— Collected data entries —
========

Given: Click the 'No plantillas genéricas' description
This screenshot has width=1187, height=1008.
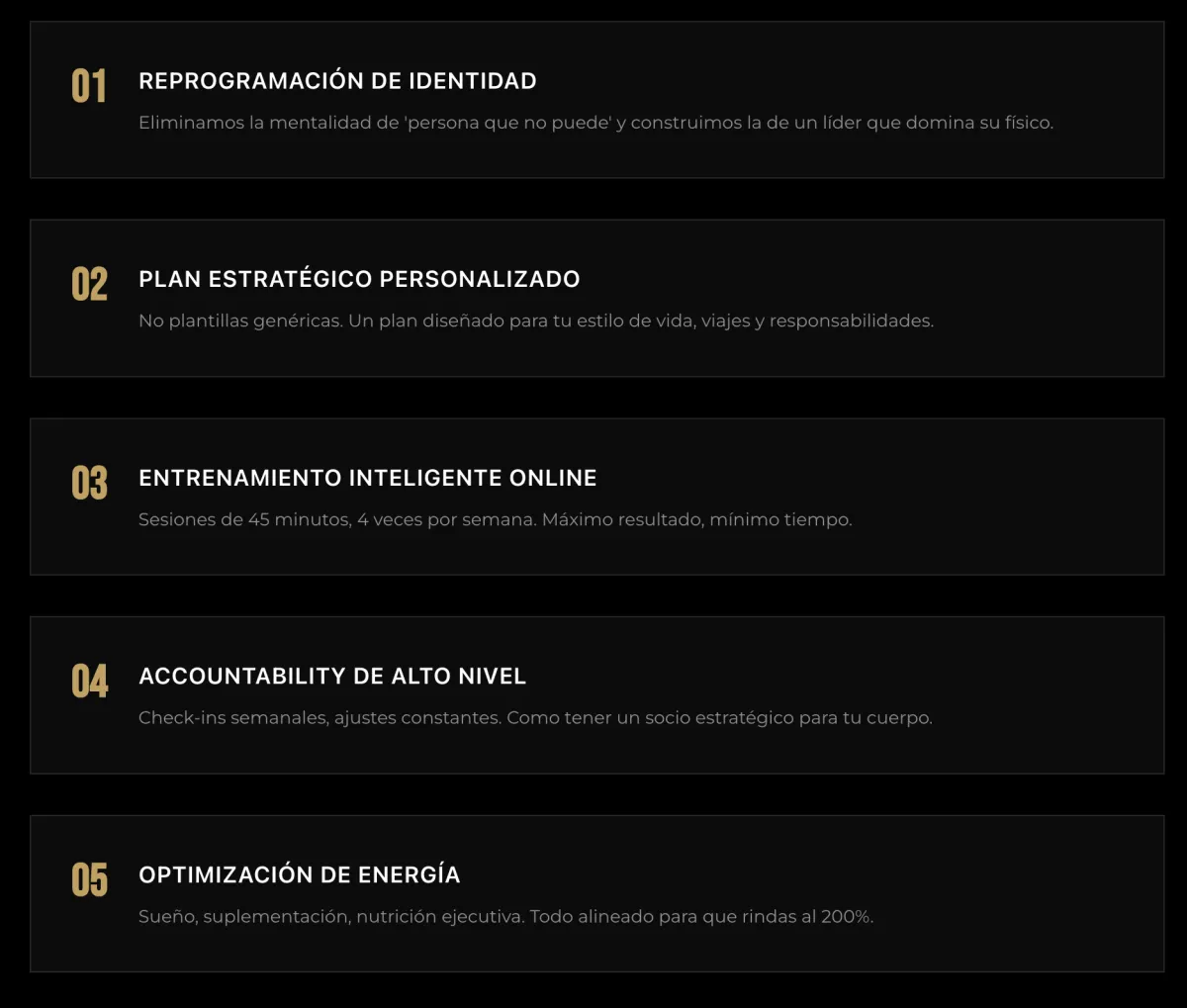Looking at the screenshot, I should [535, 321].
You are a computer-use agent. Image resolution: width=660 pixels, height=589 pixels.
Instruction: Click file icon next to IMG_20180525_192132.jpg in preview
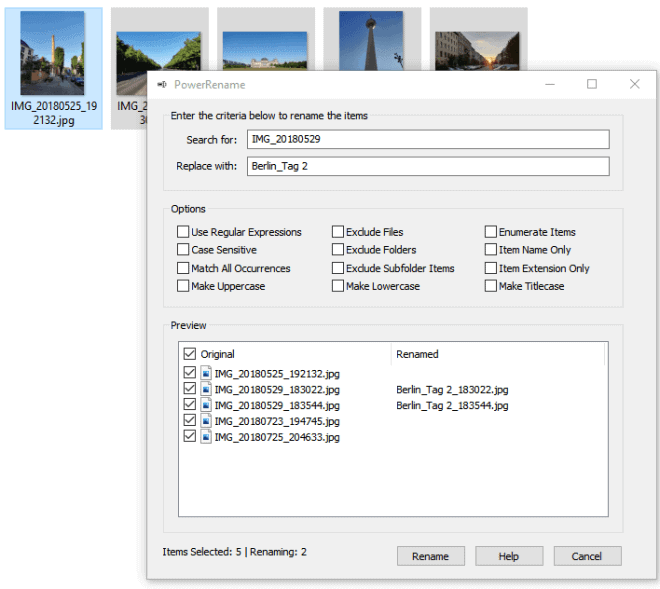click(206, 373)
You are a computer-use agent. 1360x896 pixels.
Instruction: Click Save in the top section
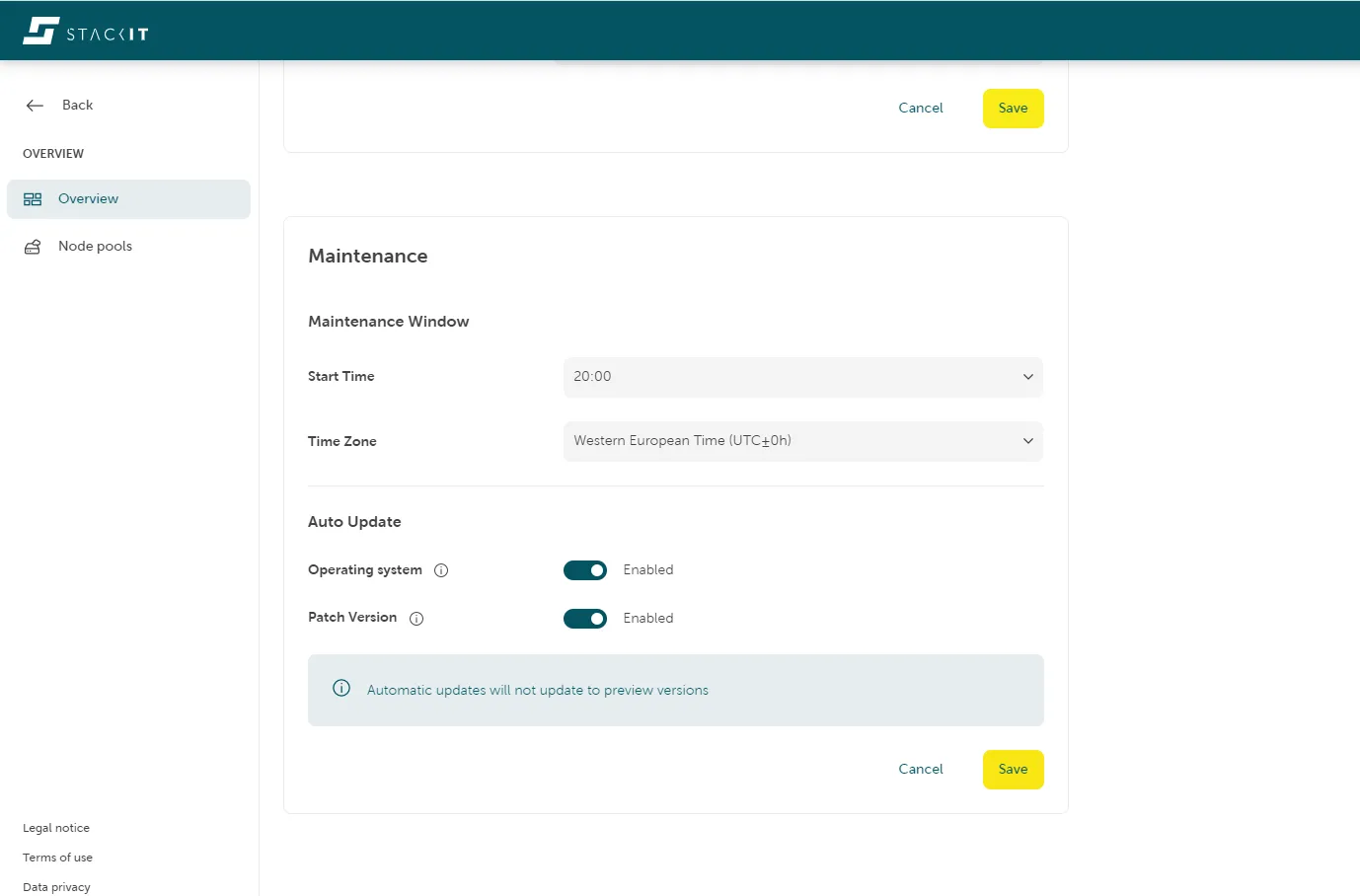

========

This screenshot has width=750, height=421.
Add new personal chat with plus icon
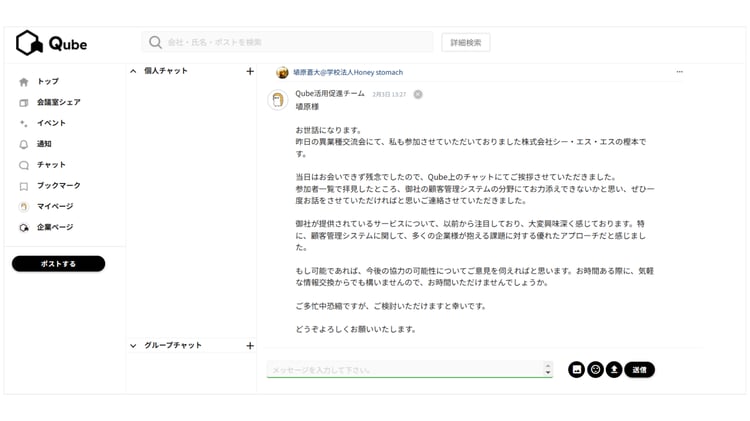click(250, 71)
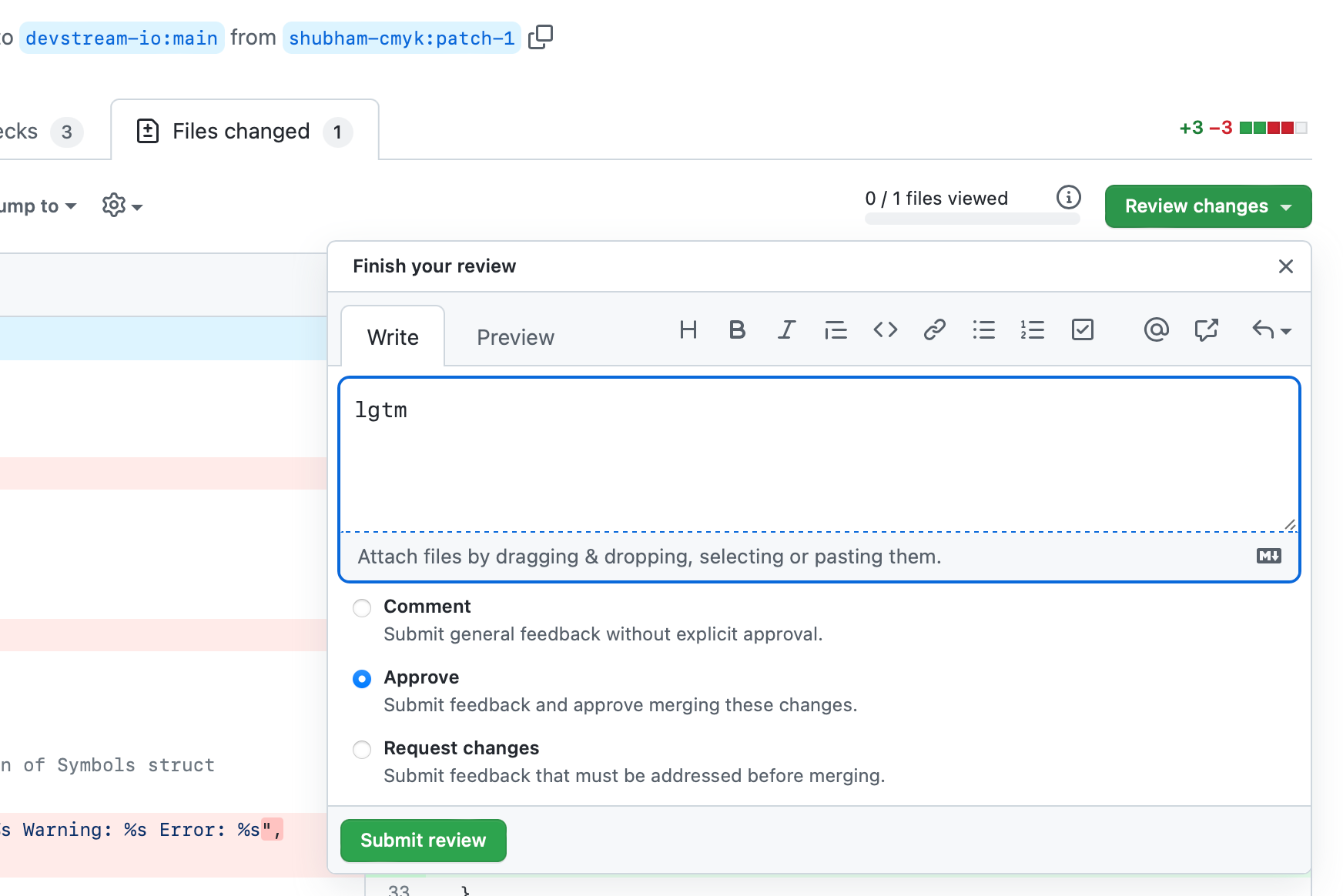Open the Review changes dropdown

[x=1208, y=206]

========

— Task objective —
Going by the data above, give back only the lines from the one containing "Given: Click the" through the one containing "You are a computer-use agent. 1360x896", exactly as they stand, both ends included and no images.

— Written solution —
Given: Click the 'No plantillas genéricas' description
This screenshot has width=1187, height=1008.
Looking at the screenshot, I should [535, 321].
You are a computer-use agent. Image resolution: width=660 pixels, height=589 pixels.
Instruction: Click file icon next to IMG_20180525_192132.jpg in preview
click(206, 373)
You are a computer-use agent. 1360x896 pixels.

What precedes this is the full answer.